Some ankle sprains are much worse than others. The severity of an ankle sprain depends on whether the ligament is stretched, partially torn, or completely torn, as well as on the number of ligaments involved. Ankle sprains are not the same as strains, which affect muscles rather than ligaments.
There are four key reasons why an ankle sprain should be promptly evaluated and treated by a foot and ankle surgeon:
• An untreated ankle sprain may lead to chronic ankle instability, a condition marked by persistent discomfort and a “giving way” of the ankle. Weakness in the leg may also develop.
• A more severe ankle injury may have occurred along with the sprain. This might include a serious bone fracture that, if left untreated, could lead to troubling complications.
• An ankle sprain may be accompanied by a foot injury that causes discomfort but has gone unnoticed thus far.

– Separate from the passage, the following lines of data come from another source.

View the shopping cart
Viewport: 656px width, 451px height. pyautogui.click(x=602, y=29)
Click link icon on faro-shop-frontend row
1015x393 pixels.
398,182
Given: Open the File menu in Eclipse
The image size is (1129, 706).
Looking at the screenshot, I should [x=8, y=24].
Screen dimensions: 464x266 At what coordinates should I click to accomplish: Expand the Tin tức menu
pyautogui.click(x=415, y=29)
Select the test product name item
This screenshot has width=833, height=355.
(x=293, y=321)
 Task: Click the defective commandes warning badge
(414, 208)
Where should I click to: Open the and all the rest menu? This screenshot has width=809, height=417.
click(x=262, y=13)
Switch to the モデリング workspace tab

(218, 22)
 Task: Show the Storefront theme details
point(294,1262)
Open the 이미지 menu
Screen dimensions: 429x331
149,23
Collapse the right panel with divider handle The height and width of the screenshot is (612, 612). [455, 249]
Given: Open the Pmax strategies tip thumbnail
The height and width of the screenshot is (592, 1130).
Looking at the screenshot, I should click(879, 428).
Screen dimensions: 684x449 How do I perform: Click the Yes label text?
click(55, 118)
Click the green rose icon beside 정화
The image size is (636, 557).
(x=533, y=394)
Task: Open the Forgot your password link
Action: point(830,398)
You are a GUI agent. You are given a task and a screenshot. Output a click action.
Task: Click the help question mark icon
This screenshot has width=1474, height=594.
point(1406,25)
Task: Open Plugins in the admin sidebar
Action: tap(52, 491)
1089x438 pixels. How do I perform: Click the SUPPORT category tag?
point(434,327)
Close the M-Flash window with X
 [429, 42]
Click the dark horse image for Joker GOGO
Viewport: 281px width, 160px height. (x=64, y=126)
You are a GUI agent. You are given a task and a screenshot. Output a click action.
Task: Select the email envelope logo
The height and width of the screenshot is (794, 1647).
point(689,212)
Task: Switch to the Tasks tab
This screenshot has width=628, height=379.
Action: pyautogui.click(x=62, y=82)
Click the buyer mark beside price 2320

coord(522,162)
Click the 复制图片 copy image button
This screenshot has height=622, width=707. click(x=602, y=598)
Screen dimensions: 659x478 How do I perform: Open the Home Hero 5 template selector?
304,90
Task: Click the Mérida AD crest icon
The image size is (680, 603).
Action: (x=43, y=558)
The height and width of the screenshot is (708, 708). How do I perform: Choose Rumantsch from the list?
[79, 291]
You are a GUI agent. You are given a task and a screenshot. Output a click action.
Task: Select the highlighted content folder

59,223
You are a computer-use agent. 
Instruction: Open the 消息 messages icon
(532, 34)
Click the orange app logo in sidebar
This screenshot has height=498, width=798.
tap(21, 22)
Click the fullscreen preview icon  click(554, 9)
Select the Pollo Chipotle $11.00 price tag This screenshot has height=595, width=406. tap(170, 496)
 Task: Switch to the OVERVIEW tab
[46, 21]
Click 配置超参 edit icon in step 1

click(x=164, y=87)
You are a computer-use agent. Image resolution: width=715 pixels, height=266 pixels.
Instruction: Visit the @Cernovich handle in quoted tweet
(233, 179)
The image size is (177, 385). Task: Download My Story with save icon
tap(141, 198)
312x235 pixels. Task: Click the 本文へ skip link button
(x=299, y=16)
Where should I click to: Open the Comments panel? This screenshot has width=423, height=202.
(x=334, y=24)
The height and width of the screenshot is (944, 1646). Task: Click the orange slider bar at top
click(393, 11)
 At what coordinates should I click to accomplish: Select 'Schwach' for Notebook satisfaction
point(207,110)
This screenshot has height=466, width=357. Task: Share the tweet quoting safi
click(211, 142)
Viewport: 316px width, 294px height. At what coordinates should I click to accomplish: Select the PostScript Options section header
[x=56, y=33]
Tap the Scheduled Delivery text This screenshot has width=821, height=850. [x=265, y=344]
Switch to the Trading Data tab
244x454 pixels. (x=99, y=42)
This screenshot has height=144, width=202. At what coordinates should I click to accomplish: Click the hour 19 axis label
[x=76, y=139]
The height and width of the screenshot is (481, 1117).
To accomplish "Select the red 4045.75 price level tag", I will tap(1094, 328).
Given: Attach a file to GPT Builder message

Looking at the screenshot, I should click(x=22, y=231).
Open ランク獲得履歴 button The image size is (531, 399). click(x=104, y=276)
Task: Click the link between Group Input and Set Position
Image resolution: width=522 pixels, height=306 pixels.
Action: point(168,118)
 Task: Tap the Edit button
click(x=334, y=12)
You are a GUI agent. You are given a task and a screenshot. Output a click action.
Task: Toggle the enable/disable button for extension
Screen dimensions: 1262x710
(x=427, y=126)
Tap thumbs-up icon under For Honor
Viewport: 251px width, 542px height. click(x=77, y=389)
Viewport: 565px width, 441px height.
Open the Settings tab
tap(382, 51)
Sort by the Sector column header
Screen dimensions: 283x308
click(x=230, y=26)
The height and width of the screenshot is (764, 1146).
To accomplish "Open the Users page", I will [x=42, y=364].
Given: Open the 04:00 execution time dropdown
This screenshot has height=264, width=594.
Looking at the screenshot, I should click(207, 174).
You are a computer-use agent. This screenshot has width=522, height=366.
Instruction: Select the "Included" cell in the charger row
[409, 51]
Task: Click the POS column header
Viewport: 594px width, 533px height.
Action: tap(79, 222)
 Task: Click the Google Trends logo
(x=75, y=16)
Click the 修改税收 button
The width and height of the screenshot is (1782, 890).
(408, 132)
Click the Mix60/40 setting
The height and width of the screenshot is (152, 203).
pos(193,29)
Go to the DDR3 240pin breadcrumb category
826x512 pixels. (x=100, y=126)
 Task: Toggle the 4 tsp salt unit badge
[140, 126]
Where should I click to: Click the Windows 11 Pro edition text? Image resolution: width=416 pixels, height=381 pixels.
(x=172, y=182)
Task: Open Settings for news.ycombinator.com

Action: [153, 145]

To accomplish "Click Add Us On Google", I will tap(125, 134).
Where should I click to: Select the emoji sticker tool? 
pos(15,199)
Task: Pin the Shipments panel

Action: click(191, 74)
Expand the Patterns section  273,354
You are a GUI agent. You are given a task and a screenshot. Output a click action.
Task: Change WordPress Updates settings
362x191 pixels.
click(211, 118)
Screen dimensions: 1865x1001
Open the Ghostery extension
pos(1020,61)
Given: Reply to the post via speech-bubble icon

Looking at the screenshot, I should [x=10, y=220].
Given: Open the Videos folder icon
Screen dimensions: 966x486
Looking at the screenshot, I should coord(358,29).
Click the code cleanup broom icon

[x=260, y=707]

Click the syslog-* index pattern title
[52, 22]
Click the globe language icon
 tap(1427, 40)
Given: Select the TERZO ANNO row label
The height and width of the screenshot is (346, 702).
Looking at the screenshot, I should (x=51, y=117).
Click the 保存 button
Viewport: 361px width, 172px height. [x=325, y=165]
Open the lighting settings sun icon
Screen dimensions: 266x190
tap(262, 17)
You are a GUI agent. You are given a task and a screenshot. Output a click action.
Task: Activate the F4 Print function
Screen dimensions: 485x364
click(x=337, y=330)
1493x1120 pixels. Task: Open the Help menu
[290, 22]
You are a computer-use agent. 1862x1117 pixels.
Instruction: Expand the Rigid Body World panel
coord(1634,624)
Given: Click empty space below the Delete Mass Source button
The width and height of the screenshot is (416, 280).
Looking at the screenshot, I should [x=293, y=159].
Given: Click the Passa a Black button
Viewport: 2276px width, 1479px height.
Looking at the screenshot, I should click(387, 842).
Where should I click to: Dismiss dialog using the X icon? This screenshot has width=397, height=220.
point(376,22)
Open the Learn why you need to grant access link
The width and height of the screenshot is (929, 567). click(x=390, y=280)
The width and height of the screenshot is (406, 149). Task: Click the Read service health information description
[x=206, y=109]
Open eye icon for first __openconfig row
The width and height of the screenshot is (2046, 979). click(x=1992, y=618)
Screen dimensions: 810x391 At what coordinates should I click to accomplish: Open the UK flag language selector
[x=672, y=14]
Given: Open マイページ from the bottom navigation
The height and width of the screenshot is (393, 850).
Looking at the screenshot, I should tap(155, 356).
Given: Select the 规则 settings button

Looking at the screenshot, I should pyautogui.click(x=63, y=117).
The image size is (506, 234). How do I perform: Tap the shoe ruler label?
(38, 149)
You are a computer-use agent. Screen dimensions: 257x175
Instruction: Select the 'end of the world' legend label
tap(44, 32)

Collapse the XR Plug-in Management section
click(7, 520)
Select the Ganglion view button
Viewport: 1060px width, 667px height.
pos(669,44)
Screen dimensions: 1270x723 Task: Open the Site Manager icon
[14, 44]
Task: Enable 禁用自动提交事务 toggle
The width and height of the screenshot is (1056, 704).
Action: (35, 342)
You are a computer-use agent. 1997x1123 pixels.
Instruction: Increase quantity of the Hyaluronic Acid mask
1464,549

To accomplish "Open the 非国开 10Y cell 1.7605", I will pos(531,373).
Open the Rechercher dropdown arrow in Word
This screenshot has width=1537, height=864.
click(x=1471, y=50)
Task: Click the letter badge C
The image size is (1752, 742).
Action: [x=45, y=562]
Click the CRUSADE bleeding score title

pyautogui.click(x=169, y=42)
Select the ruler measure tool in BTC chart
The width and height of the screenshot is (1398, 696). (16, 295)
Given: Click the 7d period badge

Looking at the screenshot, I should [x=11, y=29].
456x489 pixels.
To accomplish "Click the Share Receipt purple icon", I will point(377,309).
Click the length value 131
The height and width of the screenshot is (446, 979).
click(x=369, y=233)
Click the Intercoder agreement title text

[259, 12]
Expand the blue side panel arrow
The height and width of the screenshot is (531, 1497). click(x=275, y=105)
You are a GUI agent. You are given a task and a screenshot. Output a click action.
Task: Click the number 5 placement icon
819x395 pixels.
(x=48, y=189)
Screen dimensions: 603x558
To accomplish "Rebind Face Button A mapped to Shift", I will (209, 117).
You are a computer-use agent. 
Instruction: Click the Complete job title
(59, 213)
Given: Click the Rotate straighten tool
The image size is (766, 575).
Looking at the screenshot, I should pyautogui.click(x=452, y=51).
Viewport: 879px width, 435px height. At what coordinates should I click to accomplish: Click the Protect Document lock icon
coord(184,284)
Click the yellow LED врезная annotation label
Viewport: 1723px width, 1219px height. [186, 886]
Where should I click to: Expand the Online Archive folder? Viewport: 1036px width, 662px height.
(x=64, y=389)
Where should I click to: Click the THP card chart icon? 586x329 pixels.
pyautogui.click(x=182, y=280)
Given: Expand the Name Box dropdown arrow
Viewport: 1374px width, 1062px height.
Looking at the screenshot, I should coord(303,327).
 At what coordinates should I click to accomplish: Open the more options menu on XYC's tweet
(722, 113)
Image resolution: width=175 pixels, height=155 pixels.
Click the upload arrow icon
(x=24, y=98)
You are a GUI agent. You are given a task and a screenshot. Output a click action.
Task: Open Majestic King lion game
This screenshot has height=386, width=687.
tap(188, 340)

• Rehabilitation of a sprained ankle needs to begin right away. If rehabilitation is delayed, the injury may be less likely to heal properly.
When Is Surgery Needed?
In more severe cases, surgery may be required to adequately treat an ankle sprain. Surgery often involves repairing the damaged ligament or ligaments. Our physicians will select the surgical procedure best suited for your case based on the type and severity of your injury as well as your activity level.
After surgery, rehabilitation is extremely important. Completing your rehabilitation program is crucial to a successful outcome. Be sure to continue to see your foot and ankle surgeon during this period to ensure that your ankle heals properly and function is restored.